Gaussian Elimination Method

Gaussian elimination is a row reduction algorithm for solving linear systems. It involves a series of operations on the augmented matrix (which includes both coefficients and constants) to simplify it into a row echelon form or reduced row echelon form. This method can also help in determining the rank, determinant and inverse of matrices.

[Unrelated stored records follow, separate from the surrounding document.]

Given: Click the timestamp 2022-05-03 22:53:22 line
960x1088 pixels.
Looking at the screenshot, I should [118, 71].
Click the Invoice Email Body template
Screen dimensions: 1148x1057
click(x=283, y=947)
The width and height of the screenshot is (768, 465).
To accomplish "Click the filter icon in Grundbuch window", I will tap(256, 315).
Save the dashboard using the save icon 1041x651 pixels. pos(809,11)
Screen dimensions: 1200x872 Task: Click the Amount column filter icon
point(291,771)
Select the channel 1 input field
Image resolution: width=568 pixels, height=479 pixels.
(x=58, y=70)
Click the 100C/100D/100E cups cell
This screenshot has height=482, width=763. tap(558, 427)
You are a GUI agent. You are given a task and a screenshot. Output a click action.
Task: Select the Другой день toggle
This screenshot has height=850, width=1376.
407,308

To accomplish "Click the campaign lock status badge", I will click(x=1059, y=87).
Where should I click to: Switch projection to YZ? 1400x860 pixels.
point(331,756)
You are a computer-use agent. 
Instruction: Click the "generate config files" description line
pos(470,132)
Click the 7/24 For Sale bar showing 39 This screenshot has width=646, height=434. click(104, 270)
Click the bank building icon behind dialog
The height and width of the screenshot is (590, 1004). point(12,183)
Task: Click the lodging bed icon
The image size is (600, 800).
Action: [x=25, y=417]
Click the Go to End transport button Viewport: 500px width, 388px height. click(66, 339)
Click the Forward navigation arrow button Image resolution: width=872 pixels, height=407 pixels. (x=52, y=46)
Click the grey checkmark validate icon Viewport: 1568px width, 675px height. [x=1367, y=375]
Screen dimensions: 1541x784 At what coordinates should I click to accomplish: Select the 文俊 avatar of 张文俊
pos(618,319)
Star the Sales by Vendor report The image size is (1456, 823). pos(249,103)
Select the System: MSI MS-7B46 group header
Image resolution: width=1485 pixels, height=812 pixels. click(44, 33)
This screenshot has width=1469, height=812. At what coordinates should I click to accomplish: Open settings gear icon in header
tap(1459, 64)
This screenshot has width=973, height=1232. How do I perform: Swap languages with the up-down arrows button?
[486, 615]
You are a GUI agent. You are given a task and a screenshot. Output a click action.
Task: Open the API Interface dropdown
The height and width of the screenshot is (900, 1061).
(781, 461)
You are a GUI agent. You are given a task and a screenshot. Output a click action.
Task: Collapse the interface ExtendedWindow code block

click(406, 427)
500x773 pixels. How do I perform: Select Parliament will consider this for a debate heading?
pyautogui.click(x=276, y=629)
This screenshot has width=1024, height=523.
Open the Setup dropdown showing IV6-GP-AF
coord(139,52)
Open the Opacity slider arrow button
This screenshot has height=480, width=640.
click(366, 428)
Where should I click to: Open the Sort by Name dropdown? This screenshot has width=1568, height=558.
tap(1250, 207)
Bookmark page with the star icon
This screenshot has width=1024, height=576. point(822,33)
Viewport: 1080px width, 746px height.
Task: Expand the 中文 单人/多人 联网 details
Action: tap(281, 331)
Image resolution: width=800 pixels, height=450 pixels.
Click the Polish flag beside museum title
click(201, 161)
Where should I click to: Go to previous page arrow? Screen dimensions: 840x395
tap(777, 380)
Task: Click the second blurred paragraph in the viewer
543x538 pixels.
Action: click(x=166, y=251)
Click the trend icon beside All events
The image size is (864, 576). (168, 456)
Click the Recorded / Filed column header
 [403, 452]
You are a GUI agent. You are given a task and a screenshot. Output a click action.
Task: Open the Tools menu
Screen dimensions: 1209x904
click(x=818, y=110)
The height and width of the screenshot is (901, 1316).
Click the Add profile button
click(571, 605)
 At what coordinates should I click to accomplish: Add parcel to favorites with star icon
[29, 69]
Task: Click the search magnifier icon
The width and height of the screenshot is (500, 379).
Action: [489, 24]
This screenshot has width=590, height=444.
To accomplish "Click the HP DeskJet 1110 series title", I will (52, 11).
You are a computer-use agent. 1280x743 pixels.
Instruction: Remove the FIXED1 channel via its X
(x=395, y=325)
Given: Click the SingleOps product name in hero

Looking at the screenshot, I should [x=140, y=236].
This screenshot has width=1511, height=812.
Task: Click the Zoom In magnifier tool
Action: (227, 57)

Gaussian elimination is a method for solving systems of equations in matrix form.

Let's for example we have system of linear equations:

a_1x+b_1y+c_1z=d_1
a_2x+b_2y+c_2z=d_2
a_3x+b_3y+c_3z=d_3
Matrix form of this system of linear equations: \begin{bmatrix}a_1 & b_1 & c_1 & |&d_1 \\a_2 & b_2 & c_2 & |&d_2 \\a_3 & b_3 & c_3 &| &d_3\end{bmatrix}

Goal:

Turn matrix into row-echelon form like, \begin{bmatrix}0 & a & b & |&d \\0 & 1 & c & |&e \\0 & 0 & 1 &| &f\end{bmatrix} .

Once in this form, we can say that 𝑧 = 𝑓 and use back substitution to solve for y and x.

Elementary Row Operations

1. Interchanging Rows: Swap two rows.
2. Multiplying a Row by a Scalar: Multiply all elements of a row by a non-zero number.
3. Adding a Scalar Multiple of One Row to Another: Add or subtract a multiple of one row to/from another.

These operations simplify solving systems of linear equations without changing the solution set.

Follow these steps:

1. Get a 1 in the first column, first row
2. Use the 1 to get 0’s in the remainder of the first column
3. Get a 1 in the second column, second row
4. Use the 1 to get 0’s in the remainder of the second column
5. Get a 1 in the third column, third row.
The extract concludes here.